RAW DATA below:
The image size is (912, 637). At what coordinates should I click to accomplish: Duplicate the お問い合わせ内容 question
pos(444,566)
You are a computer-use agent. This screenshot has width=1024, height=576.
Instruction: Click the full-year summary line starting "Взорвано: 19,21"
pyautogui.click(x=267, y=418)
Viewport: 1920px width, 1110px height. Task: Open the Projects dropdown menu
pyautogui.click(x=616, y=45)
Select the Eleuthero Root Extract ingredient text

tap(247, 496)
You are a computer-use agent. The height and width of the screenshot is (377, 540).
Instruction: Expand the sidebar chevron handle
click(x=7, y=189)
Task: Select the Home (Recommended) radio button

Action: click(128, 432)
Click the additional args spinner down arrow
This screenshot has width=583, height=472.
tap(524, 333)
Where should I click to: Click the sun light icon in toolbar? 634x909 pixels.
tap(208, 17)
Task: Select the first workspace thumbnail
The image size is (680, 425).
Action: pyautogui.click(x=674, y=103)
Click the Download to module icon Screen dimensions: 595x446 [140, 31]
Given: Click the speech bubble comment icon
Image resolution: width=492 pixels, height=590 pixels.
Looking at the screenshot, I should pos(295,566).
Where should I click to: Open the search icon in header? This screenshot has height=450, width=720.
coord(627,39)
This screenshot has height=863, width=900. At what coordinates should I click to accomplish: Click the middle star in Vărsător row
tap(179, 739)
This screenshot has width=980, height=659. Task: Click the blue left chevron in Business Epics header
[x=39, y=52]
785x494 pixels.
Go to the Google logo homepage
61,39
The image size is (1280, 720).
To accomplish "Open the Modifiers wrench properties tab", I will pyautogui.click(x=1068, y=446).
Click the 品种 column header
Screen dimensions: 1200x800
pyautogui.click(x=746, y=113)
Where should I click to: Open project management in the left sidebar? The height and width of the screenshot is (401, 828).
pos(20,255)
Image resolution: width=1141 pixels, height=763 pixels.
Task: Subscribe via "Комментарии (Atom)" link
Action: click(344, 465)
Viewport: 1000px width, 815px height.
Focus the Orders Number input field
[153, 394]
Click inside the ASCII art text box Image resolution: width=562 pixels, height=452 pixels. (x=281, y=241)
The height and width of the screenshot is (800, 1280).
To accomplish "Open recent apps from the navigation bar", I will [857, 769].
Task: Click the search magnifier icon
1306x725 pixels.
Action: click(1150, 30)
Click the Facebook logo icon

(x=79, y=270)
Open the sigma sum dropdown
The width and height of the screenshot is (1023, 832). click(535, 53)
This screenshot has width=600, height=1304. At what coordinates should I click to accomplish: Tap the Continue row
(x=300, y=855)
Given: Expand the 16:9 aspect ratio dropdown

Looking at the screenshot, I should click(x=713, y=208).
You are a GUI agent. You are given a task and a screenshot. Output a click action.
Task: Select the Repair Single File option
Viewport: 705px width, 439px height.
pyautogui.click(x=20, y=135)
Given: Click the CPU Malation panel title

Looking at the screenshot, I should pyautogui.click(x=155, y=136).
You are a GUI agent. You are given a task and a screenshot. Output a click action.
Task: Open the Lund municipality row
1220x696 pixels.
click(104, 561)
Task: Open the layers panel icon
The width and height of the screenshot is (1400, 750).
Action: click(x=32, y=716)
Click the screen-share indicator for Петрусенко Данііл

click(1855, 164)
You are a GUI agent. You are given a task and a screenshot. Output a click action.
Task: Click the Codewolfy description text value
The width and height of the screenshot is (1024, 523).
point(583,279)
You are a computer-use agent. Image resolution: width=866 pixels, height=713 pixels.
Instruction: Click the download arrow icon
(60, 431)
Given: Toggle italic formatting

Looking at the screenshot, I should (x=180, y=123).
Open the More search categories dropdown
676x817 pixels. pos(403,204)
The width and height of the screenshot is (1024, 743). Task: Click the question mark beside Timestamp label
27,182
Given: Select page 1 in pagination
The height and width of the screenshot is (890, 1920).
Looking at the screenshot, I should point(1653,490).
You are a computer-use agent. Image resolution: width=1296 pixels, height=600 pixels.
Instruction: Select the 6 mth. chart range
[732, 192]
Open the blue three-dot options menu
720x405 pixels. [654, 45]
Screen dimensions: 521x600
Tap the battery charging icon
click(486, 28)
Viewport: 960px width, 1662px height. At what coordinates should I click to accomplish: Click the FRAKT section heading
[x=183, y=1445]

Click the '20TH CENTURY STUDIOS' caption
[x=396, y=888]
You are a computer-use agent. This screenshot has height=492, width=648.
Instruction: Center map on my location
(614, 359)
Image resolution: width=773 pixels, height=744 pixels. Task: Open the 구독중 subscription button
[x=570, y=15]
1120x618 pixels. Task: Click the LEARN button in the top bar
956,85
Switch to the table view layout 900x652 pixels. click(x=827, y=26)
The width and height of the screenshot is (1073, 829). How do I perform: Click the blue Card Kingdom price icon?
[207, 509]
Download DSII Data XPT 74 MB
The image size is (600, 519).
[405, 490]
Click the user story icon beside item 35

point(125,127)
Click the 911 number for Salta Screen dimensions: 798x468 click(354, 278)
End of RAW DATA.
Set down every entry exactly as given.

The image size is (912, 637). At what coordinates should I click to accomplish: Duplicate the お問い合わせ内容 question
pos(444,566)
You are a computer-use agent. This screenshot has width=1024, height=576.
Instruction: Click the full-year summary line starting "Взорвано: 19,21"
pyautogui.click(x=267, y=418)
Viewport: 1920px width, 1110px height. Task: Open the Projects dropdown menu
pyautogui.click(x=616, y=45)
Select the Eleuthero Root Extract ingredient text

tap(247, 496)
You are a computer-use agent. The height and width of the screenshot is (377, 540).
Instruction: Expand the sidebar chevron handle
click(x=7, y=189)
Task: Select the Home (Recommended) radio button

Action: click(128, 432)
Click the additional args spinner down arrow
This screenshot has width=583, height=472.
tap(524, 333)
Where should I click to: Click the sun light icon in toolbar? 634x909 pixels.
tap(208, 17)
Task: Select the first workspace thumbnail
The image size is (680, 425).
Action: pyautogui.click(x=674, y=103)
Click the Download to module icon Screen dimensions: 595x446 [140, 31]
Given: Click the speech bubble comment icon
Image resolution: width=492 pixels, height=590 pixels.
Looking at the screenshot, I should pos(295,566).
Where should I click to: Open the search icon in header? This screenshot has height=450, width=720.
coord(627,39)
This screenshot has height=863, width=900. At what coordinates should I click to accomplish: Click the middle star in Vărsător row
tap(179, 739)
This screenshot has width=980, height=659. Task: Click the blue left chevron in Business Epics header
[x=39, y=52]
785x494 pixels.
Go to the Google logo homepage
61,39
The image size is (1280, 720).
To accomplish "Open the Modifiers wrench properties tab", I will pyautogui.click(x=1068, y=446).
Click the 品种 column header
Screen dimensions: 1200x800
pyautogui.click(x=746, y=113)
Where should I click to: Open project management in the left sidebar? The height and width of the screenshot is (401, 828).
pos(20,255)
Image resolution: width=1141 pixels, height=763 pixels.
Task: Subscribe via "Комментарии (Atom)" link
Action: click(344, 465)
Viewport: 1000px width, 815px height.
Focus the Orders Number input field
[153, 394]
Click inside the ASCII art text box Image resolution: width=562 pixels, height=452 pixels. (x=281, y=241)
The height and width of the screenshot is (800, 1280).
To accomplish "Open recent apps from the navigation bar", I will [857, 769].
Task: Click the search magnifier icon
1306x725 pixels.
Action: click(1150, 30)
Click the Facebook logo icon

(x=79, y=270)
Open the sigma sum dropdown
The width and height of the screenshot is (1023, 832). click(535, 53)
This screenshot has width=600, height=1304. At what coordinates should I click to accomplish: Tap the Continue row
(x=300, y=855)
Given: Expand the 16:9 aspect ratio dropdown

Looking at the screenshot, I should click(x=713, y=208).
You are a GUI agent. You are given a task and a screenshot. Output a click action.
Task: Select the Repair Single File option
Viewport: 705px width, 439px height.
pyautogui.click(x=20, y=135)
Given: Click the CPU Malation panel title

Looking at the screenshot, I should pyautogui.click(x=155, y=136).
You are a GUI agent. You are given a task and a screenshot. Output a click action.
Task: Open the Lund municipality row
1220x696 pixels.
click(104, 561)
Task: Open the layers panel icon
The width and height of the screenshot is (1400, 750).
Action: click(x=32, y=716)
Click the screen-share indicator for Петрусенко Данііл

click(1855, 164)
You are a GUI agent. You are given a task and a screenshot. Output a click action.
Task: Click the Codewolfy description text value
The width and height of the screenshot is (1024, 523).
point(583,279)
You are a computer-use agent. Image resolution: width=866 pixels, height=713 pixels.
Instruction: Click the download arrow icon
(60, 431)
Given: Toggle italic formatting

Looking at the screenshot, I should (x=180, y=123).
Open the More search categories dropdown
676x817 pixels. pos(403,204)
The width and height of the screenshot is (1024, 743). Task: Click the question mark beside Timestamp label
27,182
Given: Select page 1 in pagination
The height and width of the screenshot is (890, 1920).
Looking at the screenshot, I should point(1653,490).
You are a computer-use agent. Image resolution: width=1296 pixels, height=600 pixels.
Instruction: Select the 6 mth. chart range
[732, 192]
Open the blue three-dot options menu
720x405 pixels. [654, 45]
Screen dimensions: 521x600
Tap the battery charging icon
click(486, 28)
Viewport: 960px width, 1662px height. At what coordinates should I click to accomplish: Click the FRAKT section heading
[x=183, y=1445]

Click the '20TH CENTURY STUDIOS' caption
[x=396, y=888]
You are a computer-use agent. This screenshot has height=492, width=648.
Instruction: Center map on my location
(614, 359)
Image resolution: width=773 pixels, height=744 pixels. Task: Open the 구독중 subscription button
[x=570, y=15]
1120x618 pixels. Task: Click the LEARN button in the top bar
956,85
Switch to the table view layout 900x652 pixels. click(x=827, y=26)
The width and height of the screenshot is (1073, 829). How do I perform: Click the blue Card Kingdom price icon?
[207, 509]
Download DSII Data XPT 74 MB
The image size is (600, 519).
[405, 490]
Click the user story icon beside item 35

point(125,127)
Click the 911 number for Salta Screen dimensions: 798x468 click(354, 278)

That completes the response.